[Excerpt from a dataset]
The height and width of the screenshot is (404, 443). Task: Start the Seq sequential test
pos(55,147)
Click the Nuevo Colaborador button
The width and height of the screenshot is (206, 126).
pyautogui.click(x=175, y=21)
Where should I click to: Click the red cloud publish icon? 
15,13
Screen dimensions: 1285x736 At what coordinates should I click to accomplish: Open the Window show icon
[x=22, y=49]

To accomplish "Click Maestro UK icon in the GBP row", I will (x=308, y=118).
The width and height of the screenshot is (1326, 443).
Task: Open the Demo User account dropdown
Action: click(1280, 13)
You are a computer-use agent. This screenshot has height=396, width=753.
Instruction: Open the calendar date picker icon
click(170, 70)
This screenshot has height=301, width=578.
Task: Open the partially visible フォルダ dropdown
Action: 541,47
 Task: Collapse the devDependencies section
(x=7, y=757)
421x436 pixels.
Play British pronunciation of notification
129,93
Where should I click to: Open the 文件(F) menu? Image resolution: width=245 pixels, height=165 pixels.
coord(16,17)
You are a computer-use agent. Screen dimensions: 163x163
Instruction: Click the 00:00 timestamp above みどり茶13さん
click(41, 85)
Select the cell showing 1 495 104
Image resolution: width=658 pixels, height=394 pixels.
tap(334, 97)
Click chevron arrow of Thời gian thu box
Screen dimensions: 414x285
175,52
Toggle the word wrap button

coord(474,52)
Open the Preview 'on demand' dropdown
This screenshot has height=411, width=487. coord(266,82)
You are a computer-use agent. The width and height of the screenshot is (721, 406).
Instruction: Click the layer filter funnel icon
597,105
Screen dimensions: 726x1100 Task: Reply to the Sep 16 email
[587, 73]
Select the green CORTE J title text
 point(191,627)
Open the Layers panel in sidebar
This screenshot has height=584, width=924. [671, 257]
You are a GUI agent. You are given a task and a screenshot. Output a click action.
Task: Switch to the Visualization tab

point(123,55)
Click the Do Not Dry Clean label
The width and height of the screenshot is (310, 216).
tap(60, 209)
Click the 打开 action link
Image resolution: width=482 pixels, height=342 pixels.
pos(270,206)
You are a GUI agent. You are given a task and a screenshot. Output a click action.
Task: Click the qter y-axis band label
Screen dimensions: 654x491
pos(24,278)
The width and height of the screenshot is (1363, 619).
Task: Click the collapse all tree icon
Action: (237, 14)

PROBLEM DESCRIPTION:
Return the lines of the records exactly as they are, starting with the line containing "421x436 pixels." and going on through the line containing "This screenshot has height=584, width=924.".

SOLUTION TO THE PROBLEM:
421x436 pixels.
Play British pronunciation of notification
129,93
Where should I click to: Open the 文件(F) menu? Image resolution: width=245 pixels, height=165 pixels.
coord(16,17)
You are a computer-use agent. Screen dimensions: 163x163
Instruction: Click the 00:00 timestamp above みどり茶13さん
click(41, 85)
Select the cell showing 1 495 104
Image resolution: width=658 pixels, height=394 pixels.
tap(334, 97)
Click chevron arrow of Thời gian thu box
Screen dimensions: 414x285
175,52
Toggle the word wrap button

coord(474,52)
Open the Preview 'on demand' dropdown
This screenshot has height=411, width=487. coord(266,82)
You are a computer-use agent. The width and height of the screenshot is (721, 406).
Instruction: Click the layer filter funnel icon
597,105
Screen dimensions: 726x1100 Task: Reply to the Sep 16 email
[587, 73]
Select the green CORTE J title text
 point(191,627)
Open the Layers panel in sidebar
This screenshot has height=584, width=924. [671, 257]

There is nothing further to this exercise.